Tuesday, March 22, 2011

Analysis 3: Lost in Context

In the essay "Death of the Author" Barthes calls for the importance of the text above the author or of the biography and history of the text.  He stresses the importance of the text itself, that it must be approached with a clear mind, not weighed down by the knowledge of the authors struggles or the political mind set of the time period.  He also says that any story is trapped in the context of the medium, and that all narratives and language are quilts of what has already been seen, written, or said already.  He stresses that language in itself is a prison, but working inside that prison one can still develop something original.
Iser's essay "Interaction Between Text and Reader" suggests that during the reading of any text the reader most play the part of an active participant.  That the characters, what is shown, what is said, and what is unsaid, all come together on the focus of the reader and it is this process of actively reading and constructing the story that creates the interaction.  He says that the text tells the reader through a process of showing the reader and allowing the reader to infer which allows the reader to be an active component and allows each reading of the text to change. He says that the text is polysemantic and can have many meanings, and with out the reader each meaning less is pointless and the text is pointless.
Together the two authors create an understanding of the reader-response theory, in which the reader defines the work.  That being said i am choosing to preform a reader response analysis of the ending of the show "Lost".  I know nothing about the show, have never seen any episodes, and no nothing about the actors or directors.  I am simply going to conduct a reading of the text and with a combination of reader response and semiotics try and define or come to an understanding of what is transpiring.

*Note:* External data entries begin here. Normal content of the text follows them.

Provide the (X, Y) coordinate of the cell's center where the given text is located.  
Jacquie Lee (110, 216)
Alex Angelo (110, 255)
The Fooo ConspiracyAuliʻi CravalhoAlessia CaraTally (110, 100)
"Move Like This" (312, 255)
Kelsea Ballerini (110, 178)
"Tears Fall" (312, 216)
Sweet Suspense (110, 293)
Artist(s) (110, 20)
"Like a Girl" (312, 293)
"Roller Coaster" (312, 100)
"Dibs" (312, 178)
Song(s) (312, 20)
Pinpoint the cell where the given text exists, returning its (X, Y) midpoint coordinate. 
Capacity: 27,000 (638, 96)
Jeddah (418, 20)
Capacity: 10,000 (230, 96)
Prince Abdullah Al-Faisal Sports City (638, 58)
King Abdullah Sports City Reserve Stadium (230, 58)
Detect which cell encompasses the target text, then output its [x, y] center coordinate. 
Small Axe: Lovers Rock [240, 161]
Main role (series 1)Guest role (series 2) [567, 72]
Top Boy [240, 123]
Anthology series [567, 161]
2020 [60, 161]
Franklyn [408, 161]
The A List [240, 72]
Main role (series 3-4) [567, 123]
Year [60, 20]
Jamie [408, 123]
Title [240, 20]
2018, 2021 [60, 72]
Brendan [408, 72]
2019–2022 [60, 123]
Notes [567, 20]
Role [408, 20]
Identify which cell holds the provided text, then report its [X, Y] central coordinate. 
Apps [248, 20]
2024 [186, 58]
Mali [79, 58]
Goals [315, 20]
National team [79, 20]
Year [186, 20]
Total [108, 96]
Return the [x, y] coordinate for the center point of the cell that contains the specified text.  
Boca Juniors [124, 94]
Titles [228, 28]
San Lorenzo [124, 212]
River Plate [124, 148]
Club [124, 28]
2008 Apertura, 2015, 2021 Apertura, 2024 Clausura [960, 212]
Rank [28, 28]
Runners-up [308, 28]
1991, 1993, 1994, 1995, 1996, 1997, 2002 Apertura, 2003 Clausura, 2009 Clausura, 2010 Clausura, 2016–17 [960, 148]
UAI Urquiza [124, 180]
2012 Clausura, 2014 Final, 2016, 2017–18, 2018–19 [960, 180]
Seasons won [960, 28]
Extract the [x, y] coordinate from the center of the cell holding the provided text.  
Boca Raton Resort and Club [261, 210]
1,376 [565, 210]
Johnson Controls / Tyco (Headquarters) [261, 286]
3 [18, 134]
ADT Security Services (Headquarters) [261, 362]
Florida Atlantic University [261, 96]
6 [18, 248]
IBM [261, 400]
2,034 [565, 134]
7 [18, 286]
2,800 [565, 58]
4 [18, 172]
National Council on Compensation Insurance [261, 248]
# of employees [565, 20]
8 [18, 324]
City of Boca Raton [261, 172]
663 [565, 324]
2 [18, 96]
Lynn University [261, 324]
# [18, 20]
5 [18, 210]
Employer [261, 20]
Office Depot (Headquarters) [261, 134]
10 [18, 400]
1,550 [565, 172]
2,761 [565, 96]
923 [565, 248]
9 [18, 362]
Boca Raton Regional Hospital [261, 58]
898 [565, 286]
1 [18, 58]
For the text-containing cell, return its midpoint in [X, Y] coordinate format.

The only line of dialogue is spoken by a bald male upon what appears to be the main character entering a church "We have been waiting for you".  This is then a pivotal part in understanding the text, while the scene changes between a dying man in a jungle, and a group gathered in a church, the only line is "we have been waiting for you".  This implies that the group in what appears to be a church had arrived before him and had been waiting for him to start what ever they have gathered together to do. Through a semiotic read, and by understanding the blank (that which is left unsaid), the audience can infer that this is the afterlife or heaven based on the credits showing a wrecked plane and the man dying in the forest.  That as well as the white wash when a man (who is possibly a pastor) leaves the church and enters a white celestial void.  While these things are not explained to the reader, it is inferred by illusions to other pop-culture t.v. shows and movies that show a white wash as the presence of heaven or death. The fact that one of the final scenes of the stumbling man is him closing his eyes, then the switch back to the church further stresses that the church symbolizes the after life, and it being a church must then be heaven.  The love interest and a room of friends are clearly gathered do to the familial way the group accepts the new comer and interacts almost as if they had all been through some trying event (possibly death on the airplane). So the scene then seems to be the passing of the man in the jungle and the acceptance of his ghost in the afterlife by his friends in heaven after a struggle (hinted at by his injured stumbling through the woods), and that he is the final member of the group before they can enter heaven.


That was a small semiotic reading of pheminology and the reader response theory.




Barthes, Roland. "Death of the Author". ed. Leitch, Vincent B. The Norton Anthology of Theory and Criticism. 2nd ed. New York: W. W. Norton &, 2010. Print. 
Iser, Wolfgang. "Interaction Between Text and Reader". ed. Leitch, Vincent B. The Norton Anthology of Theory and Criticism. 2nd ed. New York: W. W. Norton &, 2010. Print.